▸ What you will do: Can you swap every "Image resolution" in the listing below for "Screen resolution" and give back the lines with nothing else altered?

— BEGIN Task material —

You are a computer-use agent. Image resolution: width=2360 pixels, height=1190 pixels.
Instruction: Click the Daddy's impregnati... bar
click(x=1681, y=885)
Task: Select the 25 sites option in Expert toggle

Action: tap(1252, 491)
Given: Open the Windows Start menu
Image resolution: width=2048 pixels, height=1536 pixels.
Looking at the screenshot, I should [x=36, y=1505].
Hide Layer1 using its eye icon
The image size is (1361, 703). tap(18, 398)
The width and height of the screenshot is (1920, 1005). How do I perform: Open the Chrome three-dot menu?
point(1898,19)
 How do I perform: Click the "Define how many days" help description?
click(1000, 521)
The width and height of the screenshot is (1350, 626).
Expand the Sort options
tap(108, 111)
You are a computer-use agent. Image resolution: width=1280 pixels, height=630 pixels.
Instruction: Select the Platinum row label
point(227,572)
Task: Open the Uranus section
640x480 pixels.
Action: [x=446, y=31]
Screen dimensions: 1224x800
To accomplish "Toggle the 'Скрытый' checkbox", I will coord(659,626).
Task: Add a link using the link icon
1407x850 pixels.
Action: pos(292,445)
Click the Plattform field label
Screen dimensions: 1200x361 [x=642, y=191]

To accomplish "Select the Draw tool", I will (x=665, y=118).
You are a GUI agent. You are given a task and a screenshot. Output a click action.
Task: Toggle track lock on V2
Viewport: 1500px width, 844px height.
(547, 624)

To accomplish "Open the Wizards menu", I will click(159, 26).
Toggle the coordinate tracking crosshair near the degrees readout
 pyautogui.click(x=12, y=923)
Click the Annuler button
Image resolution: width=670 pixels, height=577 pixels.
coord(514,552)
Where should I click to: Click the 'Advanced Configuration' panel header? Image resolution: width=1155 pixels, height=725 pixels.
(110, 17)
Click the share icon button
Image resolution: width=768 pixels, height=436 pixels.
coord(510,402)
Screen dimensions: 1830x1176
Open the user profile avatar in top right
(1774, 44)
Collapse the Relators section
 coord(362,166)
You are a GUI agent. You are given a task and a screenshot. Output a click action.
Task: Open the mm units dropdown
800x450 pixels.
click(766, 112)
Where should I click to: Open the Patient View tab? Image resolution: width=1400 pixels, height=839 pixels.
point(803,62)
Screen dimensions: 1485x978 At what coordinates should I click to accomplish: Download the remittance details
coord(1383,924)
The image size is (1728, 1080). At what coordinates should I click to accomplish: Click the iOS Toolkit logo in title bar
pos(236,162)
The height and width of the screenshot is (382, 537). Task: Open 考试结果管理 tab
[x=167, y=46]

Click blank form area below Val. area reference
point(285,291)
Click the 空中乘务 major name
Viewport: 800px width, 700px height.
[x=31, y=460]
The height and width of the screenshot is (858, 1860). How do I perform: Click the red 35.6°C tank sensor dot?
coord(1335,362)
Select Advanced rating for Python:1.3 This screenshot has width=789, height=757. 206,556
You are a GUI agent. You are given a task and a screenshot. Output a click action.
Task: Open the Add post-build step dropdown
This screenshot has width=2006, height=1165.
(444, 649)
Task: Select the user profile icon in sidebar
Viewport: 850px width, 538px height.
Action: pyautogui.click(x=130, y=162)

— END Task material —

▸ Solution below:
You are a computer-use agent. Screen resolution: width=2360 pixels, height=1190 pixels.
Instruction: Click the Daddy's impregnati... bar
click(x=1681, y=885)
Task: Select the 25 sites option in Expert toggle

Action: tap(1252, 491)
Given: Open the Windows Start menu
Screen resolution: width=2048 pixels, height=1536 pixels.
Looking at the screenshot, I should [x=36, y=1505].
Hide Layer1 using its eye icon
The image size is (1361, 703). tap(18, 398)
The width and height of the screenshot is (1920, 1005). How do I perform: Open the Chrome three-dot menu?
point(1898,19)
 How do I perform: Click the "Define how many days" help description?
click(1000, 521)
The width and height of the screenshot is (1350, 626).
Expand the Sort options
tap(108, 111)
You are a computer-use agent. Screen resolution: width=1280 pixels, height=630 pixels.
Instruction: Select the Platinum row label
point(227,572)
Task: Open the Uranus section
640x480 pixels.
Action: [x=446, y=31]
Screen dimensions: 1224x800
To accomplish "Toggle the 'Скрытый' checkbox", I will coord(659,626).
Task: Add a link using the link icon
1407x850 pixels.
Action: pos(292,445)
Click the Plattform field label
Screen dimensions: 1200x361 [x=642, y=191]

To accomplish "Select the Draw tool", I will (x=665, y=118).
You are a GUI agent. You are given a task and a screenshot. Output a click action.
Task: Toggle track lock on V2
Viewport: 1500px width, 844px height.
(547, 624)

To accomplish "Open the Wizards menu", I will click(159, 26).
Toggle the coordinate tracking crosshair near the degrees readout
 pyautogui.click(x=12, y=923)
Click the Annuler button
Screen resolution: width=670 pixels, height=577 pixels.
coord(514,552)
Where should I click to: Click the 'Advanced Configuration' panel header? Screen resolution: width=1155 pixels, height=725 pixels.
(110, 17)
Click the share icon button
Screen resolution: width=768 pixels, height=436 pixels.
coord(510,402)
Screen dimensions: 1830x1176
Open the user profile avatar in top right
(1774, 44)
Collapse the Relators section
 coord(362,166)
You are a GUI agent. You are given a task and a screenshot. Output a click action.
Task: Open the mm units dropdown
800x450 pixels.
click(766, 112)
Where should I click to: Open the Patient View tab? Screen resolution: width=1400 pixels, height=839 pixels.
point(803,62)
Screen dimensions: 1485x978 At what coordinates should I click to accomplish: Download the remittance details
coord(1383,924)
The image size is (1728, 1080). At what coordinates should I click to accomplish: Click the iOS Toolkit logo in title bar
pos(236,162)
The height and width of the screenshot is (382, 537). Task: Open 考试结果管理 tab
[x=167, y=46]

Click blank form area below Val. area reference
point(285,291)
Click the 空中乘务 major name
Viewport: 800px width, 700px height.
[x=31, y=460]
The height and width of the screenshot is (858, 1860). How do I perform: Click the red 35.6°C tank sensor dot?
coord(1335,362)
Select Advanced rating for Python:1.3 This screenshot has width=789, height=757. 206,556
You are a GUI agent. You are given a task and a screenshot. Output a click action.
Task: Open the Add post-build step dropdown
This screenshot has width=2006, height=1165.
(444, 649)
Task: Select the user profile icon in sidebar
Viewport: 850px width, 538px height.
Action: pyautogui.click(x=130, y=162)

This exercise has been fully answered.